Now for the health tracker. I found a really good 3d modeled health tracking cube for WoD style games. It has 3 faces with blank, bashing, lethal, and aggravated damage indicators. So let's whack some squares on the svg. Since they're repeating, I'll define the square in a def, and then reference the path in the other parts.

 1<defs>
 2    <path id="health-inset" d="
 3        M0,0h37.795v37.795h-37.795z" />
 4</defs>
 5<g id="health-track" transform="translate(25,30)">
 6    <g id="health-0" transform="translate(0,0)">
 7        <use xlink:href="#health-inset" fill="blue" />
 8    </g>
 9    <g id="health-1" transform="translate(60,0)">
10        <use xlink:href="#health-inset" fill="blue" />
11    </g>
12    <g id="health-2" transform="translate(120,0)">
13        <use xlink:href="#health-inset" fill="blue" />
14    </g>
15    <g id="health-3" transform="translate(180,0)">
16        <use xlink:href="#health-inset" fill="blue" />
17    </g>
18    <g id="health-4" transform="translate(240,0)">
19        <use xlink:href="#health-inset" fill="blue" />
20    </g>
21    <g id="health-5" transform="translate(300,0)">
22        <use xlink:href="#health-inset" fill="blue" />
23    </g>
24    <g id="health-6" transform="translate(360,0)">
25        <use xlink:href="#health-inset" fill="blue" />
26    </g>
27</g>

By wrapping the whole health track in a g that I can then translate makes it easy to move as a bump.

Points that you spend next - gnosis, rage, willpower. Looking at some models of 40k trackers, I wanted to get fancy so I tried to make a dial you can spinsies. Just in this model, though, I need a circle divot for the dial and a pole for the dial and cover to go on. Circle within circle.
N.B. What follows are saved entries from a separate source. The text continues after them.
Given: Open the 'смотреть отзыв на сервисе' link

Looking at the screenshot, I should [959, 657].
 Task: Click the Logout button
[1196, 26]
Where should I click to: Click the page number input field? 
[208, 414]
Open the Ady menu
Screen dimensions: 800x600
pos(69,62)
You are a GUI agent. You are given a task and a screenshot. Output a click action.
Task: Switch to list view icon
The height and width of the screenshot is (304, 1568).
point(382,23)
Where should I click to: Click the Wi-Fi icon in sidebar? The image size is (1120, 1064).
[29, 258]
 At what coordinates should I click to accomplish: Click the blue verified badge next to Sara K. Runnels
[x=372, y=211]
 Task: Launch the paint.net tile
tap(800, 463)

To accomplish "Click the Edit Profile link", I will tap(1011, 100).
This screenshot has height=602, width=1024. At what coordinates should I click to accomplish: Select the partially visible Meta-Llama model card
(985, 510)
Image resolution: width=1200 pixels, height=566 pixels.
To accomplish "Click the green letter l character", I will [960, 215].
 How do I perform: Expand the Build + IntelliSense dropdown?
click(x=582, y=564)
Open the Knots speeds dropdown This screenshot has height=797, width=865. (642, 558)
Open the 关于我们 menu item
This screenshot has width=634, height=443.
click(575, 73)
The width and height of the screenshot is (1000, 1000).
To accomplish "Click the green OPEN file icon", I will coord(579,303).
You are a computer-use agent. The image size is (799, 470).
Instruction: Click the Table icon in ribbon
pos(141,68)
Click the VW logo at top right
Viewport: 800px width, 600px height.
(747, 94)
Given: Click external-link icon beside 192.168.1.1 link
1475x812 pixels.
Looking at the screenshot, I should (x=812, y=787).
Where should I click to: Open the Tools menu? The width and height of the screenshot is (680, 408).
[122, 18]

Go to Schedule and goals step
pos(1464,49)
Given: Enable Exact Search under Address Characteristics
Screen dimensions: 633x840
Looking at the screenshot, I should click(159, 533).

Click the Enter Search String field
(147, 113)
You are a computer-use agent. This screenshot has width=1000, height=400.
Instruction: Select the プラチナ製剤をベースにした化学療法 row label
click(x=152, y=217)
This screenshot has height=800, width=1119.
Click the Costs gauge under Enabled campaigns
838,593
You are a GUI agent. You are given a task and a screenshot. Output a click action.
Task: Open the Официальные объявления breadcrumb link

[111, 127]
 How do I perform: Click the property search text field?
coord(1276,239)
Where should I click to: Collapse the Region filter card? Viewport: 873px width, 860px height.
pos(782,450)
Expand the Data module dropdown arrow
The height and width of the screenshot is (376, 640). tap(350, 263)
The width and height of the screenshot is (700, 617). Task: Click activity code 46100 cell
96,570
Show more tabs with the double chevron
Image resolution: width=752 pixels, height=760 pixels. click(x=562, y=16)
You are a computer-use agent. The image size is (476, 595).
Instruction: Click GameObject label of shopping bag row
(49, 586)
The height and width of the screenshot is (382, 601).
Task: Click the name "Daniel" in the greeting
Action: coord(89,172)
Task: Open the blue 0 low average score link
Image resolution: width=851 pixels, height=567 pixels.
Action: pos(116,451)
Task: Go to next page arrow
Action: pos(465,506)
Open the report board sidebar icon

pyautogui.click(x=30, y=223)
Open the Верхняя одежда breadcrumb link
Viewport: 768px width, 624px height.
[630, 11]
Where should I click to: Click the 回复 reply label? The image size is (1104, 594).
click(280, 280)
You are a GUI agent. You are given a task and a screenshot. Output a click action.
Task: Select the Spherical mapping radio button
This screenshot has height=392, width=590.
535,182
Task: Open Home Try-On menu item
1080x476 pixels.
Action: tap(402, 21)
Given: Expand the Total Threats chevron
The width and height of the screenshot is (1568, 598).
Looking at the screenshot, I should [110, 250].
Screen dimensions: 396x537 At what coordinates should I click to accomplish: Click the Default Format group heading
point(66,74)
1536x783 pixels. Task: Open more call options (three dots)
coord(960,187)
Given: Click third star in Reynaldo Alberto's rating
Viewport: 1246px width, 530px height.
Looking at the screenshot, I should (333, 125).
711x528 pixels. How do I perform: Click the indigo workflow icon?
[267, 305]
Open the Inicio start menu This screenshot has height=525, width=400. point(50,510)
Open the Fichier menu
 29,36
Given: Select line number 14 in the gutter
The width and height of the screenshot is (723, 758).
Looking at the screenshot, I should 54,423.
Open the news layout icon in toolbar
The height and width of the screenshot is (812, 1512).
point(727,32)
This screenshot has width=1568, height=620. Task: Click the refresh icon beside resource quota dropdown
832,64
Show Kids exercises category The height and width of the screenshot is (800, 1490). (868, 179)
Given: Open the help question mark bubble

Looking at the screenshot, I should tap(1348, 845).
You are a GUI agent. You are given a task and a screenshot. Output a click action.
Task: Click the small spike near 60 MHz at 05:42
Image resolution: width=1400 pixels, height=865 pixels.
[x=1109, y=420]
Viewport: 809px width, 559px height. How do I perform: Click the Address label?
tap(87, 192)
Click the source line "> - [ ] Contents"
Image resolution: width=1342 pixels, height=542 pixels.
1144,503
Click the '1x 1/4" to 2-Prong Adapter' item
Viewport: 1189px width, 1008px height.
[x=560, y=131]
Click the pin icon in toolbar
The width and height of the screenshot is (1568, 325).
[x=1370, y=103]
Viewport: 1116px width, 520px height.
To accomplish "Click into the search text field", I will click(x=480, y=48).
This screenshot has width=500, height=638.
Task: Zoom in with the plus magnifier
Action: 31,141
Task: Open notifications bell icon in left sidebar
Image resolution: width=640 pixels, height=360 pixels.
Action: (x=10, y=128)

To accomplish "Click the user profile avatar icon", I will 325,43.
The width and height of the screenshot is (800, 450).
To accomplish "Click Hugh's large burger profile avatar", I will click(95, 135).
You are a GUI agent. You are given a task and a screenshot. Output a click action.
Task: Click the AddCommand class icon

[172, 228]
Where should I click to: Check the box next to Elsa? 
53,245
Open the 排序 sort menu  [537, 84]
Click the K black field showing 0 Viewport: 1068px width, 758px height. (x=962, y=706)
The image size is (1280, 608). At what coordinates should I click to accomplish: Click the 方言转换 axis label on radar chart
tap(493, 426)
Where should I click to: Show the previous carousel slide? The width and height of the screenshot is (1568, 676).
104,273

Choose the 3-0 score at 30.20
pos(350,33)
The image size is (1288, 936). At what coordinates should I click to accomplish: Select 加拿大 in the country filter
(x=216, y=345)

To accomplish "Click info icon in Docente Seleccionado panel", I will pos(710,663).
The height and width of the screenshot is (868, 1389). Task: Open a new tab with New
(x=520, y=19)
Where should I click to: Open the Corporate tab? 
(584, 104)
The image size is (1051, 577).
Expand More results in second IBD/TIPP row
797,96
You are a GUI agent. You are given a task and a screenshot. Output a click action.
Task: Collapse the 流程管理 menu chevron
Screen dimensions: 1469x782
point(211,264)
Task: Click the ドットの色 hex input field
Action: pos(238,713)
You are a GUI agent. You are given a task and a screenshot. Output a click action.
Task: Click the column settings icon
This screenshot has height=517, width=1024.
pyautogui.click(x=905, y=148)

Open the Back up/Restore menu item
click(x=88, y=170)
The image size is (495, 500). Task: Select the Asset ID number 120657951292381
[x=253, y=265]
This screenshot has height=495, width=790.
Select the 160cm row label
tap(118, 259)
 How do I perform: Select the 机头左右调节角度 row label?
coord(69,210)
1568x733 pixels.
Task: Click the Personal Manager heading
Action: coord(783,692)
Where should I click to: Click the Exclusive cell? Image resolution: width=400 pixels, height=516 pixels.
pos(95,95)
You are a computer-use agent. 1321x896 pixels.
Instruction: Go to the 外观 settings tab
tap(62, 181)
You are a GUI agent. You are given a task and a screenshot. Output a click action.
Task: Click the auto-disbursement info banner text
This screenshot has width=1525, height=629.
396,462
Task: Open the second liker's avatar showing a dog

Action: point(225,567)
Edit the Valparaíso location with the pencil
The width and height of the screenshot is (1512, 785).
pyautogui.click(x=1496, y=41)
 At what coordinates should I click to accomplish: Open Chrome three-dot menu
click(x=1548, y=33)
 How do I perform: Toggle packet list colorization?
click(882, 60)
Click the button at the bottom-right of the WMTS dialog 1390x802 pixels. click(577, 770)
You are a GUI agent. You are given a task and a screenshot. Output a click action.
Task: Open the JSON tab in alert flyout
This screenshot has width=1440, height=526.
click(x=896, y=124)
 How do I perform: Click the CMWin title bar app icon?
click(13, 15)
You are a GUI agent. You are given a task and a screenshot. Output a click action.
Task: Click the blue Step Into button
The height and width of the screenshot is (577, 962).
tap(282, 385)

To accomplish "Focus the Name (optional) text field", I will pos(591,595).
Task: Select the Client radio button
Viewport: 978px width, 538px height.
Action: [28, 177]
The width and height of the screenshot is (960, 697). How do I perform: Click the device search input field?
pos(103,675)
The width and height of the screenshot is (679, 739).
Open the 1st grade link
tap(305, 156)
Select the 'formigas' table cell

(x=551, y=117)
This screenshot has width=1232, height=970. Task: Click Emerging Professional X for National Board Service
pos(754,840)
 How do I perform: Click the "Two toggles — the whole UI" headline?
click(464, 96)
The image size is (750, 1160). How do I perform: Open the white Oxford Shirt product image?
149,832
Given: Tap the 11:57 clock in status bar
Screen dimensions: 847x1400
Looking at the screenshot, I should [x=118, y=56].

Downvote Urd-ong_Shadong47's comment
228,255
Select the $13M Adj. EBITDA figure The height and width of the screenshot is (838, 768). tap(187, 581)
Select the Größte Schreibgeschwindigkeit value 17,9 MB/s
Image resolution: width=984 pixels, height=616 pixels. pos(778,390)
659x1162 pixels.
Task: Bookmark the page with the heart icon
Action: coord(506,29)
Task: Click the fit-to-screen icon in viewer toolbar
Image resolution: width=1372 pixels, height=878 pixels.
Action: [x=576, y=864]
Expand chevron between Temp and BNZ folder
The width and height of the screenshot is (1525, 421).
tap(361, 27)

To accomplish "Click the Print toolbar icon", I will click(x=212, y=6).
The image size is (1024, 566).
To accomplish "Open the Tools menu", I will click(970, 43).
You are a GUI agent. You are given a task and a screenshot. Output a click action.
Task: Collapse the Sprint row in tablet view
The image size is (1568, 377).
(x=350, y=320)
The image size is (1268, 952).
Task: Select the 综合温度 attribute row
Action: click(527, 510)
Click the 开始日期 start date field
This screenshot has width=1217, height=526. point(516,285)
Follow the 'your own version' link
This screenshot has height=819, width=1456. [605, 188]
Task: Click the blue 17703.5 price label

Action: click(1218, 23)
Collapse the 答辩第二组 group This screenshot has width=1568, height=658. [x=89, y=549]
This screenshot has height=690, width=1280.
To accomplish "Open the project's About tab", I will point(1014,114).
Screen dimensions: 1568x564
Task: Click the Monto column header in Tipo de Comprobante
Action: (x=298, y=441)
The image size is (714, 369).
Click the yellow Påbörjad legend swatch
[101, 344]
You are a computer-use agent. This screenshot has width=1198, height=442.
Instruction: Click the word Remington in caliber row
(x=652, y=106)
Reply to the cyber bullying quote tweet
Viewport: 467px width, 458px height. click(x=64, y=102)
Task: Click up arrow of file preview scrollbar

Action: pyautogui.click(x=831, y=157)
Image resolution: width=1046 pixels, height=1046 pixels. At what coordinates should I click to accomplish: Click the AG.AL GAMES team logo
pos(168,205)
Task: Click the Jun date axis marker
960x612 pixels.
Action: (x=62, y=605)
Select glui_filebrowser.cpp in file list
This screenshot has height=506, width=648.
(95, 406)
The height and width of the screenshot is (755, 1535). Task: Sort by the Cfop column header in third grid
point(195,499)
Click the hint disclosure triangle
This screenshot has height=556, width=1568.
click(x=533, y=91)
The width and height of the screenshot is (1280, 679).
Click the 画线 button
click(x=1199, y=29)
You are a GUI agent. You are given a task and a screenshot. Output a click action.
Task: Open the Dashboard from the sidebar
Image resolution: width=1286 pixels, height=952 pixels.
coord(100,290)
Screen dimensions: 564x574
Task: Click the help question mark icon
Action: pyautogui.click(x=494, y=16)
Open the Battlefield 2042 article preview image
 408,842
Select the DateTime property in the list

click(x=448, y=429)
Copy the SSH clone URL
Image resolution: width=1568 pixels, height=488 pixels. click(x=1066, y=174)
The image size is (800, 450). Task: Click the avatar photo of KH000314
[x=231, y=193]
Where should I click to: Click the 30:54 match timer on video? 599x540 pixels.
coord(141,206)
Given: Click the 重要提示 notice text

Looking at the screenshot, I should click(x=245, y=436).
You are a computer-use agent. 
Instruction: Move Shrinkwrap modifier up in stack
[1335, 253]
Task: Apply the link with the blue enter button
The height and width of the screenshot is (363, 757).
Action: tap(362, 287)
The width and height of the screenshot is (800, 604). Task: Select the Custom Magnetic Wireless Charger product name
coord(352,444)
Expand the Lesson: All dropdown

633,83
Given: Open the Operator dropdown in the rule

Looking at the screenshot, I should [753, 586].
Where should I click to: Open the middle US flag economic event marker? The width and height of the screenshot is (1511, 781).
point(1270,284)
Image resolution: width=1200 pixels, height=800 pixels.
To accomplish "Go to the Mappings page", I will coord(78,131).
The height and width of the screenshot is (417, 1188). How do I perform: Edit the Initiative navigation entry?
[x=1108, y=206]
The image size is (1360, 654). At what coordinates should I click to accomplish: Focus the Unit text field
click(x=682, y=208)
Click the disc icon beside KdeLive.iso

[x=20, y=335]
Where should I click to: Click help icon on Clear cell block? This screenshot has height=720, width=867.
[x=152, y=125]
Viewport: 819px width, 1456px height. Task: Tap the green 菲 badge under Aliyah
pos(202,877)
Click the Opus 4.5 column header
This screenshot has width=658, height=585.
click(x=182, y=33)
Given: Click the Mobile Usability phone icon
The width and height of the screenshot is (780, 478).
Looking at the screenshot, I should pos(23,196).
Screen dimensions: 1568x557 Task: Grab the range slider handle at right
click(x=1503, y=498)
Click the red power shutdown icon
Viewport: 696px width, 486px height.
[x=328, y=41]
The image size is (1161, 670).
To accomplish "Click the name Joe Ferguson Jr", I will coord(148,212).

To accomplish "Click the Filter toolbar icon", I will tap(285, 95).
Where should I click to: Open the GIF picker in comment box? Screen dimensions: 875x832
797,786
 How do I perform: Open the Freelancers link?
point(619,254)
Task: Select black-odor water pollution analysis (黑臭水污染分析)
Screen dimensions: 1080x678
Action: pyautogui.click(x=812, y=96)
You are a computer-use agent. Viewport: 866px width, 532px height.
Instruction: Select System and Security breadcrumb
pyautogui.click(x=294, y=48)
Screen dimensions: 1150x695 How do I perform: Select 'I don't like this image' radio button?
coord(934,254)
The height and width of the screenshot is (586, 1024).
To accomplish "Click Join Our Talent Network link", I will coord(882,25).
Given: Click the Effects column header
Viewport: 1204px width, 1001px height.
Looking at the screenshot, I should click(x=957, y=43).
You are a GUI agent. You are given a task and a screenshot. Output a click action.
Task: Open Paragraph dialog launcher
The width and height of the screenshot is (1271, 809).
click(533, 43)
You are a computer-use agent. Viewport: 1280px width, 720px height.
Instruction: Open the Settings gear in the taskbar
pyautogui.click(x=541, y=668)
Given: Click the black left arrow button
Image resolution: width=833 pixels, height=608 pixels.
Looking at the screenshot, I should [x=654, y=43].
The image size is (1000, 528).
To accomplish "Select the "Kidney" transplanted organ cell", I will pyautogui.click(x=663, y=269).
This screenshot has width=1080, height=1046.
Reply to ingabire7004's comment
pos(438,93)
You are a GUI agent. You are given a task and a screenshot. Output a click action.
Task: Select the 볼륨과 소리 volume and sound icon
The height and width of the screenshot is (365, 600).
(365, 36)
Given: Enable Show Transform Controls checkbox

Three of these, so defs again

 1<defs>
 2    <g id="dial-inset">
 3        <circle cx="47.2325" cy="47.2325" r="47.2324" fill="blue" stroke="blue" />
 4        <circle cx="47.2325" cy="47.2324" r="18.8975" fill="black" stroke="black" />
 5    </g>
 6</defs>
 7<g id="dials" transform="translate(20,115)">
 8    <g id="rage-dial" transform="translate(0,0)">
 9        <use xlink:href="#dial-inset"/>
10    </g>
11    <g id="wisdom-dial" transform="translate(120,0)">
12        <use xlink:href="#dial-inset" fill="blue" stroke="black"  />
13    </g>
14    <g id="gnosis-dial" transform="translate(240,0)">
15        <use xlink:href="#dial-inset" fill="blue" stroke="black"  />
16    </g>
17</g>

Again, wrap and translate and using def.

That's got the basics in a 2d SVG mode. Time to move to blender.

Blender

I'm less familiar/ comfortable with Blender than mucking around with SVGs in text. The interface is really complicated and intimidating. But the start is easy - x to delete the initial cube and then import an SVG. It's imported! Super tiny though so I had to zoom in a lot to see it.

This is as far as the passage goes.